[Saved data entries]
========================================
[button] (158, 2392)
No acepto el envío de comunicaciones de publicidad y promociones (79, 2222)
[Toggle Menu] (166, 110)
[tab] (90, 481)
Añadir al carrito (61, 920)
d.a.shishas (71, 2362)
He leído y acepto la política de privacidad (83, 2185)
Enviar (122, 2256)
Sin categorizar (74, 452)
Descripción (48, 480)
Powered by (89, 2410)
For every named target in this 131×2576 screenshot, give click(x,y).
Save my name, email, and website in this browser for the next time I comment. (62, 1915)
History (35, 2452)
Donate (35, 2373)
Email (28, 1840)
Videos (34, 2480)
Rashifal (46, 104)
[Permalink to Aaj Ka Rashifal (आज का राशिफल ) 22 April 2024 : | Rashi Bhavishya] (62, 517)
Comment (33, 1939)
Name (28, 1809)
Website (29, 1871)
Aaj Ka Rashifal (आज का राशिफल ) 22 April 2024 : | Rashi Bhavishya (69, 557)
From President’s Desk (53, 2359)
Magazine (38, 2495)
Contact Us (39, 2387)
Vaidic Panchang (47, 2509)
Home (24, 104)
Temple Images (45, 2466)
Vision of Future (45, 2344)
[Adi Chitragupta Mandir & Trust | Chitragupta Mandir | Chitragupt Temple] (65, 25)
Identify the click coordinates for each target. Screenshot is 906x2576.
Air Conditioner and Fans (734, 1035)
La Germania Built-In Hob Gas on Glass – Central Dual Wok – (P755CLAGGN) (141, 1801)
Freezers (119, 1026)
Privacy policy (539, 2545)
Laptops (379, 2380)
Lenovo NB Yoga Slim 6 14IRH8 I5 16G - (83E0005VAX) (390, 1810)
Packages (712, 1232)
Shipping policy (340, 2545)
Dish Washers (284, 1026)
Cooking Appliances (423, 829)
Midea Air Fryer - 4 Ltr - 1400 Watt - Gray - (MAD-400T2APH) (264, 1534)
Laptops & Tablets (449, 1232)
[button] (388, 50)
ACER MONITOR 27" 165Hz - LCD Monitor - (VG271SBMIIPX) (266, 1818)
========================================
- _WHAT IS NEEDED_: Retype exactly the lines from the one containing "Home (24, 104)" through the last line of the records above, including both.

- _RESPONSE BELOW_:
Home (24, 104)
Temple Images (45, 2466)
Vision of Future (45, 2344)
[Adi Chitragupta Mandir & Trust | Chitragupta Mandir | Chitragupt Temple] (65, 25)
Identify the click coordinates for each target. Screenshot is 906x2576.
Air Conditioner and Fans (734, 1035)
La Germania Built-In Hob Gas on Glass – Central Dual Wok – (P755CLAGGN) (141, 1801)
Freezers (119, 1026)
Privacy policy (539, 2545)
Laptops (379, 2380)
Lenovo NB Yoga Slim 6 14IRH8 I5 16G - (83E0005VAX) (390, 1810)
Packages (712, 1232)
Shipping policy (340, 2545)
Dish Washers (284, 1026)
Cooking Appliances (423, 829)
Midea Air Fryer - 4 Ltr - 1400 Watt - Gray - (MAD-400T2APH) (264, 1534)
Laptops & Tablets (449, 1232)
[button] (388, 50)
ACER MONITOR 27" 165Hz - LCD Monitor - (VG271SBMIIPX) (266, 1818)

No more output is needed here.